• Exercise goal: The task calls for each line of the records below in which the word "computer" appears.

• Data to examine:
____________________
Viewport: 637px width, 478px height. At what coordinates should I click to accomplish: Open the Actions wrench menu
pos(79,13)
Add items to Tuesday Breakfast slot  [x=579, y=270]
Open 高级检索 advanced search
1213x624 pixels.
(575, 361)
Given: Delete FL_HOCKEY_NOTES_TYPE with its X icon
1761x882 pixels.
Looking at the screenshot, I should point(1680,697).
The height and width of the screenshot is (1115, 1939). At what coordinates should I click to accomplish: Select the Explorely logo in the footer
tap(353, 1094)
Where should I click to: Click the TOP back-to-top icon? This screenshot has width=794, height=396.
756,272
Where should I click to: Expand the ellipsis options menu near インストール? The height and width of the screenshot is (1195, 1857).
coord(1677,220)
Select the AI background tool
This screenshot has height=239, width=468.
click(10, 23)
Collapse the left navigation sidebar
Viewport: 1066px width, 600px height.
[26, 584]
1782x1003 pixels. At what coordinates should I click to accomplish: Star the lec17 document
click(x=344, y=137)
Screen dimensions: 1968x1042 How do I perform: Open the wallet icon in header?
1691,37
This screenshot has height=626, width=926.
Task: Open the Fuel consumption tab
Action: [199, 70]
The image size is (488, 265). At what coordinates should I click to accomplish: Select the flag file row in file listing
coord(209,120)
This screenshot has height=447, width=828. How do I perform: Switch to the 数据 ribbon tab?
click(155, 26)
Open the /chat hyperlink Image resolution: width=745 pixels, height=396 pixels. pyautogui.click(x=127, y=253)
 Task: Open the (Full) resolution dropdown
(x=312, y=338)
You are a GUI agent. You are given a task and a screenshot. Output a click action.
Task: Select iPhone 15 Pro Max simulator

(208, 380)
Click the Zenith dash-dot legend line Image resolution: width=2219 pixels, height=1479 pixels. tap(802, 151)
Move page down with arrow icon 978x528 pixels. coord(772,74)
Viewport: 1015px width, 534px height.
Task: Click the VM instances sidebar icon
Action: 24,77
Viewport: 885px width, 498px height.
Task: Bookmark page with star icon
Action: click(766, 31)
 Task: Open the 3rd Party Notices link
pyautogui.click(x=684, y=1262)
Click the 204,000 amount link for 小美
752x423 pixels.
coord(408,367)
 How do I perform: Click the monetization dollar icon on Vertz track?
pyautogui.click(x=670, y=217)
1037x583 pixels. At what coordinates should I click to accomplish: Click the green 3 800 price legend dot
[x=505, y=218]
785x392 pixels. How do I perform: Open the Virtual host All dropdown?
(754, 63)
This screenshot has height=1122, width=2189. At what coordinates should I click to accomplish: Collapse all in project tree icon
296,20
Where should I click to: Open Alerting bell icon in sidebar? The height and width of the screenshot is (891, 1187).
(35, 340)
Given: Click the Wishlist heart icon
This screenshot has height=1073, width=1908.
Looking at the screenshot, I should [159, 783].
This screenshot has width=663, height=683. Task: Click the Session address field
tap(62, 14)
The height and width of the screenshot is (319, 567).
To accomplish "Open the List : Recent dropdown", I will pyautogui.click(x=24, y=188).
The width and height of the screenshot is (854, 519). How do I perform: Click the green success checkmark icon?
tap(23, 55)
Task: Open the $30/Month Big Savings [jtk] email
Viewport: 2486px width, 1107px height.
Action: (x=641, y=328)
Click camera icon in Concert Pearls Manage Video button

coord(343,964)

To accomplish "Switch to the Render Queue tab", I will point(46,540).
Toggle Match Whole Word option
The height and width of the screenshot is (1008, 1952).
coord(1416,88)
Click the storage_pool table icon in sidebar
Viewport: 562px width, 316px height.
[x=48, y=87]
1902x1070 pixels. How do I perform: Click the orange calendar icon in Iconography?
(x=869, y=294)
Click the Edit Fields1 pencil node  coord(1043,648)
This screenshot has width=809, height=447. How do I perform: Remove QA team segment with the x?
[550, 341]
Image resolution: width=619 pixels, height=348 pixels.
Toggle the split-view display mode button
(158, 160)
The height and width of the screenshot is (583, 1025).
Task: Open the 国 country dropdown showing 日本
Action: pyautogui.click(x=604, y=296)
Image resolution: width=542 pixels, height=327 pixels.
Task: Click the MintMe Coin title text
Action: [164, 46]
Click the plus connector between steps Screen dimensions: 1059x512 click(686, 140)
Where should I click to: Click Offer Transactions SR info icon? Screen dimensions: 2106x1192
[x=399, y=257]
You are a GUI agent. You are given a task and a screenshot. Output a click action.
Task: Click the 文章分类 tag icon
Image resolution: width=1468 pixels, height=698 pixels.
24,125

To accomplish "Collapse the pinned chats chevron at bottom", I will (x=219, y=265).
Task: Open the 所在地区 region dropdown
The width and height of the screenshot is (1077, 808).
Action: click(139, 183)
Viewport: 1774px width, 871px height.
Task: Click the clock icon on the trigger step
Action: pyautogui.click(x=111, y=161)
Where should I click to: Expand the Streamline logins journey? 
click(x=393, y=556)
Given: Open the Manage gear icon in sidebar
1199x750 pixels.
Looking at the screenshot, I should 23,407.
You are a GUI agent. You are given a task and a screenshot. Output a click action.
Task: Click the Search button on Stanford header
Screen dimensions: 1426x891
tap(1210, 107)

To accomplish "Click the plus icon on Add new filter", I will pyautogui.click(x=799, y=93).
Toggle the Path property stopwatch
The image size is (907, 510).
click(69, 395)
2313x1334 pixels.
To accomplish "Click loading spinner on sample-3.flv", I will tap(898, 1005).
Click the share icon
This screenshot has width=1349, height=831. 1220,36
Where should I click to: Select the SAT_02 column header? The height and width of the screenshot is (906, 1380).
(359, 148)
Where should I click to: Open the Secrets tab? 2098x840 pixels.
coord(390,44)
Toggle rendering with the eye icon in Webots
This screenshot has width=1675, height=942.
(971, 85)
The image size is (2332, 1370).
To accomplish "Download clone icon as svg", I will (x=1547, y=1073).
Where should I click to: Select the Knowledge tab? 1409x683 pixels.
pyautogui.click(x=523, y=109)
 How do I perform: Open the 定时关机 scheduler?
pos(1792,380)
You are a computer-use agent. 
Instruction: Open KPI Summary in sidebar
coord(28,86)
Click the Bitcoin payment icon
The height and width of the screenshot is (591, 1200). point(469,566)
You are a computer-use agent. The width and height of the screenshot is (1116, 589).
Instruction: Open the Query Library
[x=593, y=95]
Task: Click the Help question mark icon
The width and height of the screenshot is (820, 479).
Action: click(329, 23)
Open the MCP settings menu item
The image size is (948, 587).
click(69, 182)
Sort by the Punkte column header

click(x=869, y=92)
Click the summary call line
____________________
• Solution for this problem:
You are a computer-use agent. 
You are a computer-use agent. The width and height of the screenshot is (1116, 589).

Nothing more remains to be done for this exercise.